→ Problem to solve
All lines from the one bearing "Review widget (51, 1706)" through the end of the data below must be printed exactly as they stand, with pictures removed.
______________________________
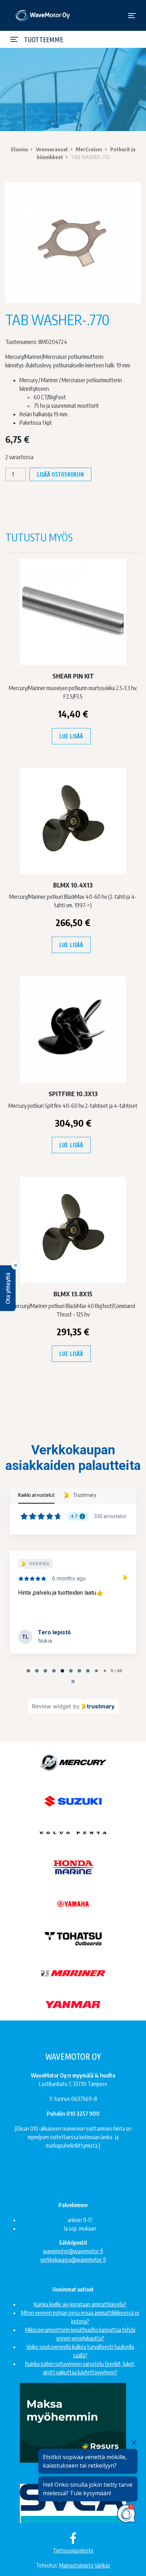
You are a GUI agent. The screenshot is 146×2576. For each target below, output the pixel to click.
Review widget (51, 1706)
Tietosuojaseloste (73, 2550)
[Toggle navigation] (131, 15)
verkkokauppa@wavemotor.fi (73, 2259)
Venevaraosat (52, 149)
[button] (8, 1288)
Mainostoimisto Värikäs (84, 2565)
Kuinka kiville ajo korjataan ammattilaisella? (80, 2304)
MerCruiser (89, 149)
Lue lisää (71, 736)
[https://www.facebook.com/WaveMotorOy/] (73, 2538)
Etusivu (19, 149)
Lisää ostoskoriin (60, 474)
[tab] (28, 1671)
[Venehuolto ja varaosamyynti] (43, 15)
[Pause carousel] (73, 1681)
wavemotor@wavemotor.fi (73, 2251)
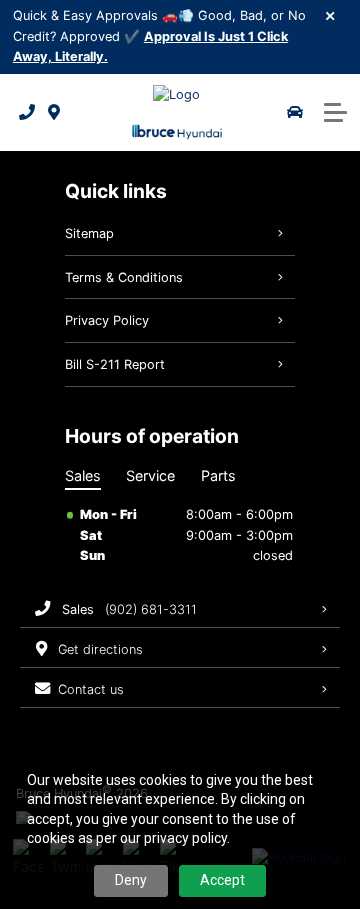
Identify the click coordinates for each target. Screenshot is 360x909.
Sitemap (89, 233)
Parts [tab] (218, 475)
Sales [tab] (83, 475)
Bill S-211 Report (115, 364)
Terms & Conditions (124, 277)
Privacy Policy (107, 320)
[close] (331, 15)
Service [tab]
______________________________
→ Task output
Review widget (51, 1706)
Tietosuojaseloste (73, 2550)
[Toggle navigation] (131, 15)
verkkokauppa@wavemotor.fi (73, 2259)
Venevaraosat (52, 149)
[button] (8, 1288)
Mainostoimisto Värikäs (84, 2565)
Kuinka kiville ajo korjataan ammattilaisella? (80, 2304)
MerCruiser (89, 149)
Lue lisää (71, 736)
[https://www.facebook.com/WaveMotorOy/] (73, 2538)
Etusivu (19, 149)
Lisää ostoskoriin (60, 474)
[tab] (28, 1671)
[Venehuolto ja varaosamyynti] (43, 15)
[Pause carousel] (73, 1681)
wavemotor@wavemotor.fi (73, 2251)
Identify the click coordinates for each target. Screenshot is 360x909.
Sitemap (89, 233)
Parts [tab] (218, 475)
Sales [tab] (83, 475)
Bill S-211 Report (115, 364)
Terms & Conditions (124, 277)
Privacy Policy (107, 320)
[close] (331, 15)
Service [tab]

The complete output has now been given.